Data under study =
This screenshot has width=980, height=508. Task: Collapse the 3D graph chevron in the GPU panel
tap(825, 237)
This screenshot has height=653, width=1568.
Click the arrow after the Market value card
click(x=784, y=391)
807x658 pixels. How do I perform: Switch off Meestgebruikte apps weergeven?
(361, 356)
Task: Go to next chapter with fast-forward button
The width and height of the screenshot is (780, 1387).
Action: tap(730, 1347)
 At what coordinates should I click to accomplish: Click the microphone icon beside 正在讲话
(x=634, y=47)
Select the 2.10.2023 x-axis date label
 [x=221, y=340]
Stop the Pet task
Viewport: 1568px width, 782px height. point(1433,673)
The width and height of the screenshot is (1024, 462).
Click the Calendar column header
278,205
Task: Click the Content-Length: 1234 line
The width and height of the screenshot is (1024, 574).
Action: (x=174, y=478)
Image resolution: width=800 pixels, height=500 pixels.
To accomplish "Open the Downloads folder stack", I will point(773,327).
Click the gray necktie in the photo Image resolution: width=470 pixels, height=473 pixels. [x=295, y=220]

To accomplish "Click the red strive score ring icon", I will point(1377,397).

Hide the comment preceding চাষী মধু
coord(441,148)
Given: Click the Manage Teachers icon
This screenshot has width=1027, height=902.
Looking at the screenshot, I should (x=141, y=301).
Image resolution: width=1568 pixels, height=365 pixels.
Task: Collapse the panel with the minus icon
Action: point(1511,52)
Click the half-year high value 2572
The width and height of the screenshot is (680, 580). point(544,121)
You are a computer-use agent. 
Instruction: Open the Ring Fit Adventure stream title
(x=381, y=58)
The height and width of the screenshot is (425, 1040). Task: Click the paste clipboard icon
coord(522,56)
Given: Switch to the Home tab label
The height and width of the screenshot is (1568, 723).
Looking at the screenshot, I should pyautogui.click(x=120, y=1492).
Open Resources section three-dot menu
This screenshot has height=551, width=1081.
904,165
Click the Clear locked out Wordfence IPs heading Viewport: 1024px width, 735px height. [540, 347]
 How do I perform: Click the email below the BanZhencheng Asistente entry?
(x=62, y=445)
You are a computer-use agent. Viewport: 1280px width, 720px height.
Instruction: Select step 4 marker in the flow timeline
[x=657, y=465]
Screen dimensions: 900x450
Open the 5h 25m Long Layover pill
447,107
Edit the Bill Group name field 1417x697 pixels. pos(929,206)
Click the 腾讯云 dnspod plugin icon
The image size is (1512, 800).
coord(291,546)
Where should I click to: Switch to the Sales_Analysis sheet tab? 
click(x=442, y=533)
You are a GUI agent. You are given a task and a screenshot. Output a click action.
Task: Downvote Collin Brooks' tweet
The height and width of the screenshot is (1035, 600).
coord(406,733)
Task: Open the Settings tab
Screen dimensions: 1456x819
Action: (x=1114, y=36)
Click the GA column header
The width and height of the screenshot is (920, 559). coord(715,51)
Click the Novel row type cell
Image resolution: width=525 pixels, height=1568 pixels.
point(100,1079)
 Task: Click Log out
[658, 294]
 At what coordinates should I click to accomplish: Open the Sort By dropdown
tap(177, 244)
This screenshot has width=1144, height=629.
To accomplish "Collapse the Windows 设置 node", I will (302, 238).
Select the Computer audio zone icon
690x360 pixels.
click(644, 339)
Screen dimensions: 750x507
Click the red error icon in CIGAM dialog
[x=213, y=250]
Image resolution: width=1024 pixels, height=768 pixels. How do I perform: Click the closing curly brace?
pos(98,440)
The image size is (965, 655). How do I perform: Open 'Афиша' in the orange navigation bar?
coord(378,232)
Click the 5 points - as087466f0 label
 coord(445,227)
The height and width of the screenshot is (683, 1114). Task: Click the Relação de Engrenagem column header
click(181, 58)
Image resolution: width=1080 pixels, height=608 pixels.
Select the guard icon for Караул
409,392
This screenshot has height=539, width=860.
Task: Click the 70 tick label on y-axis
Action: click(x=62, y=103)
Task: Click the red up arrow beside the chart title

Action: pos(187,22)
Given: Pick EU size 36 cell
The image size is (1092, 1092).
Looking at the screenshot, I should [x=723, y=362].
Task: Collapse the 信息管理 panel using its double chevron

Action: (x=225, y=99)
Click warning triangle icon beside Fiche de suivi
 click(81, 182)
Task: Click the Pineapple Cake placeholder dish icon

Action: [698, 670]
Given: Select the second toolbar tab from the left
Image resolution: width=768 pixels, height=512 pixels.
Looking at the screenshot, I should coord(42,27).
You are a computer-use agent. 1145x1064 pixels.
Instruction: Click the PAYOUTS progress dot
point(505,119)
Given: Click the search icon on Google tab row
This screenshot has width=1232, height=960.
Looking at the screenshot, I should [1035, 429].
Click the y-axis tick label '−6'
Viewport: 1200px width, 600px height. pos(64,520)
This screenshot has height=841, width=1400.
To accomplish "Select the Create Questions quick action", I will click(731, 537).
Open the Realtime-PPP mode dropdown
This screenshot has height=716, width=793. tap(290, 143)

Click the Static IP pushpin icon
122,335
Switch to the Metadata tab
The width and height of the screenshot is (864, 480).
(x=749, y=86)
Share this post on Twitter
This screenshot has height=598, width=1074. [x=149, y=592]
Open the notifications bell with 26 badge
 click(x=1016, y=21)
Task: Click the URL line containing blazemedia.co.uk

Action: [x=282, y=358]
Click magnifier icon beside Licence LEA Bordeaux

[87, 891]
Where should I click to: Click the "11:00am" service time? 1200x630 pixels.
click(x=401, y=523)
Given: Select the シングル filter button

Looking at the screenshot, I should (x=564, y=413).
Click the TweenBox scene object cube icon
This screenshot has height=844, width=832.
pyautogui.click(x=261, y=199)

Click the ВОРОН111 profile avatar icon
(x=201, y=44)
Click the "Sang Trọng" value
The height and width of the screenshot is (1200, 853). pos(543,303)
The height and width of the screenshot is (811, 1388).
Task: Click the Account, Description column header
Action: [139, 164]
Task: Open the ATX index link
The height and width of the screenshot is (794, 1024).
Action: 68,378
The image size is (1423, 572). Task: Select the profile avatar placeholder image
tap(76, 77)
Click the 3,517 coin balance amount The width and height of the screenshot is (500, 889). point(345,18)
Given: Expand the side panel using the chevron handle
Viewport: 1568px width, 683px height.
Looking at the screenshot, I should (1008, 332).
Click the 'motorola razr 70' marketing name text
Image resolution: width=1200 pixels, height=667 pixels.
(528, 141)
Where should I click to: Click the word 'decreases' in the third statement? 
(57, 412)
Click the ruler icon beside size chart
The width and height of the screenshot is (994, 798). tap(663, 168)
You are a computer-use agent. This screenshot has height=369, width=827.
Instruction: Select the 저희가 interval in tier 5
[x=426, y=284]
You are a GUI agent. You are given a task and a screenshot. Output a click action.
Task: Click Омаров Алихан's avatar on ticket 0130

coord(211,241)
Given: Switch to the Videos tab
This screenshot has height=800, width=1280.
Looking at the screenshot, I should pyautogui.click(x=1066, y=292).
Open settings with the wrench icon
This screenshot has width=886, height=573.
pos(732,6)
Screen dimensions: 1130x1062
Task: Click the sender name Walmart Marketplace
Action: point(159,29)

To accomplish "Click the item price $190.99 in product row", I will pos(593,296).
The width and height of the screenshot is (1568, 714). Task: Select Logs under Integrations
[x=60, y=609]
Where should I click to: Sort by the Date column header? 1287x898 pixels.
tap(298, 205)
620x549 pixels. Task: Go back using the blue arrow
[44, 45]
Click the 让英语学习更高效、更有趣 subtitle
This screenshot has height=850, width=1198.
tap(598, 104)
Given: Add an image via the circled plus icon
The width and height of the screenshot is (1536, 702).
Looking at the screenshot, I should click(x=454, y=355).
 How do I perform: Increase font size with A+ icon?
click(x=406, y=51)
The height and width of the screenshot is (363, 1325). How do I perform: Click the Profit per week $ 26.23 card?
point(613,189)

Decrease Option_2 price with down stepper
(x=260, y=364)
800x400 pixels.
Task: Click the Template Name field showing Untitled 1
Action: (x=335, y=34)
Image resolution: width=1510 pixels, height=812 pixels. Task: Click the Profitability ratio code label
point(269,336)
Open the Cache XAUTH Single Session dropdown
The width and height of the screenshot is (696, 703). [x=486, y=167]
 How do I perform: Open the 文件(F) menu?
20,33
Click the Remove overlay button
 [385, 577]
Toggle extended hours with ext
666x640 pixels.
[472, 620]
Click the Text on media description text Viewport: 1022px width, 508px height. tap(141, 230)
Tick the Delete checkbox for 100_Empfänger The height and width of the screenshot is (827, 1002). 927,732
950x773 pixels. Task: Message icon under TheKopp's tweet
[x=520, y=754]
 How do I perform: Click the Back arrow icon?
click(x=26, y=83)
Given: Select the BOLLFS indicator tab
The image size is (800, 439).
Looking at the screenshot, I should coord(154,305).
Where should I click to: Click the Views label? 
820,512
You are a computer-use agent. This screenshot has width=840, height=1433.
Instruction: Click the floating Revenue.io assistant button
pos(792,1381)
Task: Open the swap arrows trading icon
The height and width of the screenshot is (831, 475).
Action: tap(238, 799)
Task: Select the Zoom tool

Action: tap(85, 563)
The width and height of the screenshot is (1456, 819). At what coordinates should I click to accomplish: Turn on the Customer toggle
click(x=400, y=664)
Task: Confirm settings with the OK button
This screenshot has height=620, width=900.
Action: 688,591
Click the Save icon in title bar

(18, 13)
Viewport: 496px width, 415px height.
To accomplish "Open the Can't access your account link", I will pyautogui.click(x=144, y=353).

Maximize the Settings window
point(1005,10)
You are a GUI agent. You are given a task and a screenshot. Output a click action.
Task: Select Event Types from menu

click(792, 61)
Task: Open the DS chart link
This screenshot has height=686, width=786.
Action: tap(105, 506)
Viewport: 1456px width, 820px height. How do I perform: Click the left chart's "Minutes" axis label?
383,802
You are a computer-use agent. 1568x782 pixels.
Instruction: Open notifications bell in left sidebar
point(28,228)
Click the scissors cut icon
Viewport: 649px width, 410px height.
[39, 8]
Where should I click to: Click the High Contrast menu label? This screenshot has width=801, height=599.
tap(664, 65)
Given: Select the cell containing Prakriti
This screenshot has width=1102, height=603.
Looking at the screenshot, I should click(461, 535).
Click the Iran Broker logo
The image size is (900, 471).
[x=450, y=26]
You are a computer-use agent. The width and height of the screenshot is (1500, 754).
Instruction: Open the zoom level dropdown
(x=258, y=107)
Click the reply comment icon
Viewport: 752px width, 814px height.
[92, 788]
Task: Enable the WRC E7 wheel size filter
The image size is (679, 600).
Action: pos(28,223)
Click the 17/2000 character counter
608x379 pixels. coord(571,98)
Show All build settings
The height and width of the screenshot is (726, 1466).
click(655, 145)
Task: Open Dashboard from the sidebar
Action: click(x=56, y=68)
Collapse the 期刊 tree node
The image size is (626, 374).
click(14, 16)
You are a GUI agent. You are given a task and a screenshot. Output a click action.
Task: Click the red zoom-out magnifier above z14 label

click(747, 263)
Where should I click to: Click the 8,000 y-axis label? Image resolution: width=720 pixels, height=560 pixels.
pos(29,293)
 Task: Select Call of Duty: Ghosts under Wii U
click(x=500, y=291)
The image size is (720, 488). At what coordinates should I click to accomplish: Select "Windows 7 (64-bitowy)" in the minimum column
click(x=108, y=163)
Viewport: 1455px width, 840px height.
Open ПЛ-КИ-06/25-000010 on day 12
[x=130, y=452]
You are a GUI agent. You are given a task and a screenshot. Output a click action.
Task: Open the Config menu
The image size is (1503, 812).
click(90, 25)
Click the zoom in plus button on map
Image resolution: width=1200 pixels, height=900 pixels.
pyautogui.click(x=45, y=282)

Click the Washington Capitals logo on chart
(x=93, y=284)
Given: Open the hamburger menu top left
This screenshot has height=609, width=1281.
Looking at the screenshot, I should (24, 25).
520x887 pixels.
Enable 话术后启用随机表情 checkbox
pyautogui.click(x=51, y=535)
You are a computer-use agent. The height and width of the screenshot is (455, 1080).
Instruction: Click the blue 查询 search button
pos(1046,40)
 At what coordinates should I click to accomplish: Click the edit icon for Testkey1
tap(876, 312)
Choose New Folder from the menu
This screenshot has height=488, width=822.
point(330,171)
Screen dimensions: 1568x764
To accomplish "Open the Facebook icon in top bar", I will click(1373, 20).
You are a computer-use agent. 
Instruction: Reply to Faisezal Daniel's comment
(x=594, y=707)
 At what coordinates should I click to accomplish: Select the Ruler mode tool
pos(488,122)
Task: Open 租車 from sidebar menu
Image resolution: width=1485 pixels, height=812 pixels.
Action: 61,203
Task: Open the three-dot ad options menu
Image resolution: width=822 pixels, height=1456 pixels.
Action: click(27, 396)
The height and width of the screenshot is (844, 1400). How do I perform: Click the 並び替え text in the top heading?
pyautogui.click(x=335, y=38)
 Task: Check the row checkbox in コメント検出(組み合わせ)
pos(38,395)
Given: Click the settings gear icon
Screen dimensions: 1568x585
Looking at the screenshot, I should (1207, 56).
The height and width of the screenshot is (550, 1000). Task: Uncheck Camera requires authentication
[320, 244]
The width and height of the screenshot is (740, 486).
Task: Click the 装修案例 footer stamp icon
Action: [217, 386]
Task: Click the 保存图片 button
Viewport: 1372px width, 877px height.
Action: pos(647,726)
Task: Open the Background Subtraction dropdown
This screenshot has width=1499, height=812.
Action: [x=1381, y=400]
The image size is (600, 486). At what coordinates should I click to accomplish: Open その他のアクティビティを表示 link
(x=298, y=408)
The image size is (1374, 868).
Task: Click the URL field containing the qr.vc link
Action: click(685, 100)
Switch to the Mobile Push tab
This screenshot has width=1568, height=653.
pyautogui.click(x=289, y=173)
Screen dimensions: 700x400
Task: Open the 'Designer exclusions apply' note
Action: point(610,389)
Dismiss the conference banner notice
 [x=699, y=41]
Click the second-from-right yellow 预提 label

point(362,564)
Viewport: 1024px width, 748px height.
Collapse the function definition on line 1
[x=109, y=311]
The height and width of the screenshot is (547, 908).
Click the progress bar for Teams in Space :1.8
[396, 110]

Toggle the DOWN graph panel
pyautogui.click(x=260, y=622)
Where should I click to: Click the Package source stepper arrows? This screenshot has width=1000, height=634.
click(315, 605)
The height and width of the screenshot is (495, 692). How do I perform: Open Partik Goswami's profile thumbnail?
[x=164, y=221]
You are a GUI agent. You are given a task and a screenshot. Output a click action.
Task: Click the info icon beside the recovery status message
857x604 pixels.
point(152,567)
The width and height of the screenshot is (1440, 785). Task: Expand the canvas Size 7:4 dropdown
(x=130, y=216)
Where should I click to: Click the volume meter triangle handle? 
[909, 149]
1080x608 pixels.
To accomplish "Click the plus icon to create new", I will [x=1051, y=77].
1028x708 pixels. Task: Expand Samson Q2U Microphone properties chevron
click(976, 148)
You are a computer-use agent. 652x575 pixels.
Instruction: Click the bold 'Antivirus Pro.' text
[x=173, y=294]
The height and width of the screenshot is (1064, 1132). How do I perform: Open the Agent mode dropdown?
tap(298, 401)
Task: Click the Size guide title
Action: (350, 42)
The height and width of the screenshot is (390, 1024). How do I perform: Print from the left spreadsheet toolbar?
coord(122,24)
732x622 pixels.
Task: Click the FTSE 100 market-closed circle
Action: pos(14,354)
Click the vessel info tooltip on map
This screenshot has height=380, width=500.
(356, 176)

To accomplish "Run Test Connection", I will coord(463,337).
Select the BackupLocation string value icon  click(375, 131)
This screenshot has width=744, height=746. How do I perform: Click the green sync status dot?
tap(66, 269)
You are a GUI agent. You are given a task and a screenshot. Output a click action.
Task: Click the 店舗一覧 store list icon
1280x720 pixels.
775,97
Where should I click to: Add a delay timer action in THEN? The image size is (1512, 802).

Goal of the exercise =
Only the lines from the one containing "The height and width of the screenshot is (1064, 1132)." through the end of the records above belong in the output, each exactly as it stands, both ends included.

Answer to this problem =
The height and width of the screenshot is (1064, 1132). How do I perform: Open the Agent mode dropdown?
tap(298, 401)
Task: Click the Size guide title
Action: (350, 42)
The height and width of the screenshot is (390, 1024). How do I perform: Print from the left spreadsheet toolbar?
coord(122,24)
732x622 pixels.
Task: Click the FTSE 100 market-closed circle
Action: pos(14,354)
Click the vessel info tooltip on map
This screenshot has height=380, width=500.
(356, 176)

To accomplish "Run Test Connection", I will coord(463,337).
Select the BackupLocation string value icon  click(375, 131)
This screenshot has width=744, height=746. How do I perform: Click the green sync status dot?
tap(66, 269)
You are a GUI agent. You are given a task and a screenshot. Output a click action.
Task: Click the 店舗一覧 store list icon
1280x720 pixels.
775,97
Where should I click to: Add a delay timer action in THEN? The image size is (1512, 802).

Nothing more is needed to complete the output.